# Like my band on Facebook and get a free download of our new EP.



## captainbrew (Feb 5, 2010)

All you have to do is like my band on Facebook and then PM me with your email address and I'll email you a link to download our newly released EP.
We're trying to get more likes to increase our chances or getting a spot in this year's Ottawa Bluesfest.


https://www.facebook.com/oldstereoband



Thanks!

Shaun - Old Stereo


----------



## gtone (Nov 1, 2009)

Sorry man - got out of FB when they got all Big-Brother-ish on everyone. Good luck though!


----------



## keto (May 23, 2006)

gtone said:


> Sorry man - got out of FB when they got all Big-Brother-ish on everyone. Good luck though!


Another curmudgeon chiming in here :sSig_ImSorry: to crap in your thread, but I think you'll find a lot (maybe even a majority?) of the members here don't have FB accounts.

I understand why you want the 'likes' though, best of luck getting into the Festival!!!


----------



## mario (Feb 18, 2006)

keto said:


> Another curmudgeon chiming in here :sSig_ImSorry: to crap in your thread, but I think you'll find a lot (maybe even a majority?) of the members here don't have FB accounts.
> 
> I understand why you want the 'likes' though, best of luck getting into the Festival!!!

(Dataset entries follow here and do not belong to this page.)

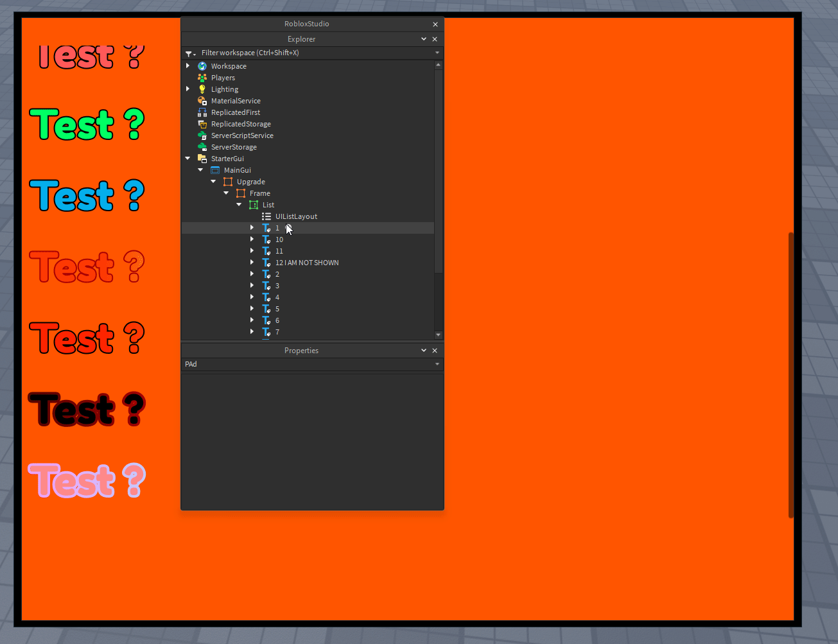Click the filter funnel icon in Explorer
Viewport: 838px width, 644px height.
pyautogui.click(x=188, y=53)
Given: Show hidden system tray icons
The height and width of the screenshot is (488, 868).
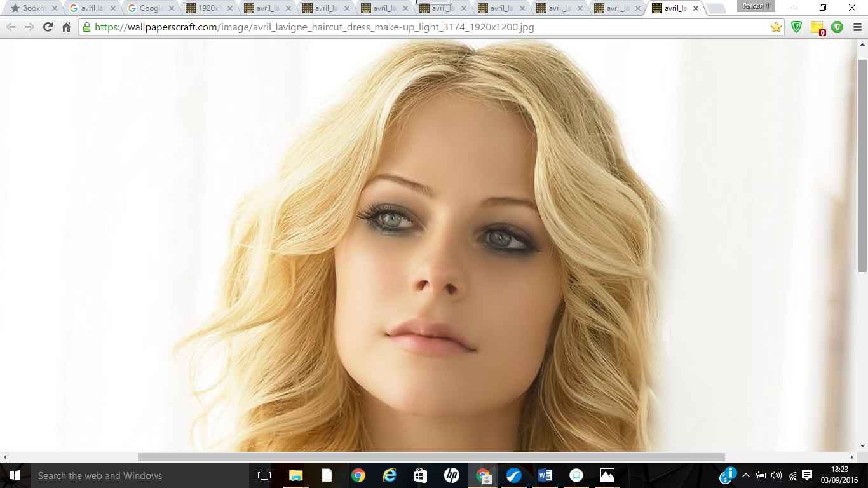Looking at the screenshot, I should pos(746,475).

Yes...me too. But I wish the OP and your band the best of luck.


----------



## captainbrew (Feb 5, 2010)

Thanks guys. I can't blame you for staying away from Facebook. 
Unfortunately it's a must have for all bands out there to spread the word.


----------



## Shaun Letang (Jun 28, 2013)

captainbrew, there are Facebook fan gates out there that allow you to do this thing automatically, so when someone likes your page they're automatically redirected to a page where they can download whatever it is you're offering. You may want to look into it to save you doing it all manually. 

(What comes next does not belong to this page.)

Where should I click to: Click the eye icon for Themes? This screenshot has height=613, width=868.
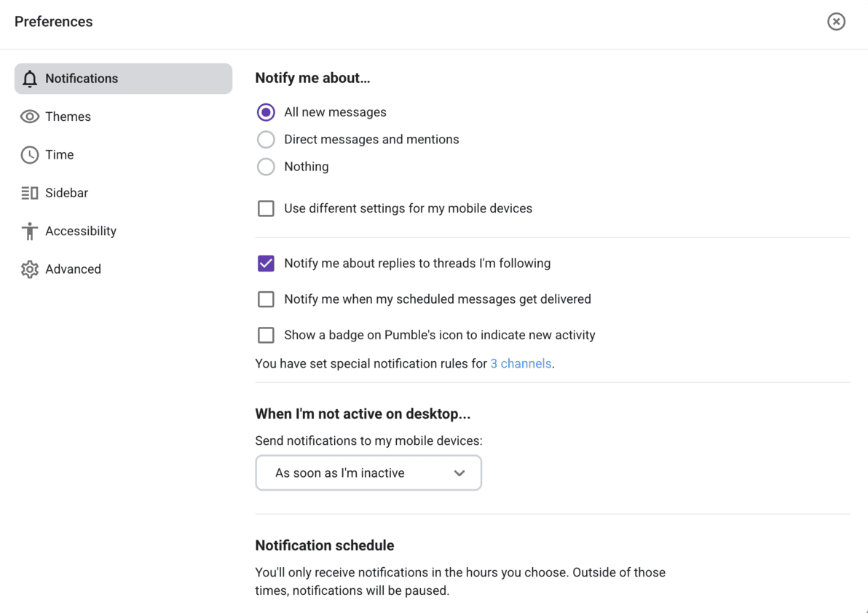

I also agree that Facebook's important to have, as it is a cheap way of advertising yourself compared to a lot of other media forms. I can see why may have left though, it's hard going from 'free' to '10% free, 90% paid'...


----------



## dodgechargerfan (Mar 22, 2006)

Liked. Good luck with the festival.


----------



## Frank Fargon (Apr 11, 2013)

Liked also. Fb and YT are great tools for promotion when rightly used.Some of my friends in the US did a "homemade" video for one of there songs,and are now well over 100k views. FB,YT..and bandcamp..They offer the album free to download..and 10$ for the cd..They had 200 copies of it available,sold out in 6h!
Good luck with the festival and the band
Peace
Frank


----------



## Milkman (Feb 2, 2006)

captainbrew said:


> Thanks guys. I can't blame you for staying away from Facebook.
> Unfortunately it's a must have for all bands out there to spread the word.


I think it's only a must have if you decide so.

Best of luck. I also don't do Face book or Twitter.


----------



## Milkman (Feb 2, 2006)

Shaun Letang said:


> captainbrew, there are Facebook fan gates out there that allow you to do this thing automatically, so when someone likes your page they're automatically redirected to a page where they can download whatever it is you're offering. You may want to look into it to save you doing it all manually.
> 
> I also agree that Facebook's important to have, as it is a cheap way of advertising yourself compared to a lot of other media forms. I can see why may have left though, it's hard going from 'free' to '10% free, 90% paid'...



Many people opt out of face book and twitter for other reasons. I wouldn't mind paying for face book if I thought it was worth it. For me it's just a huge tupperware party (lots of gossip and no real substance).


----------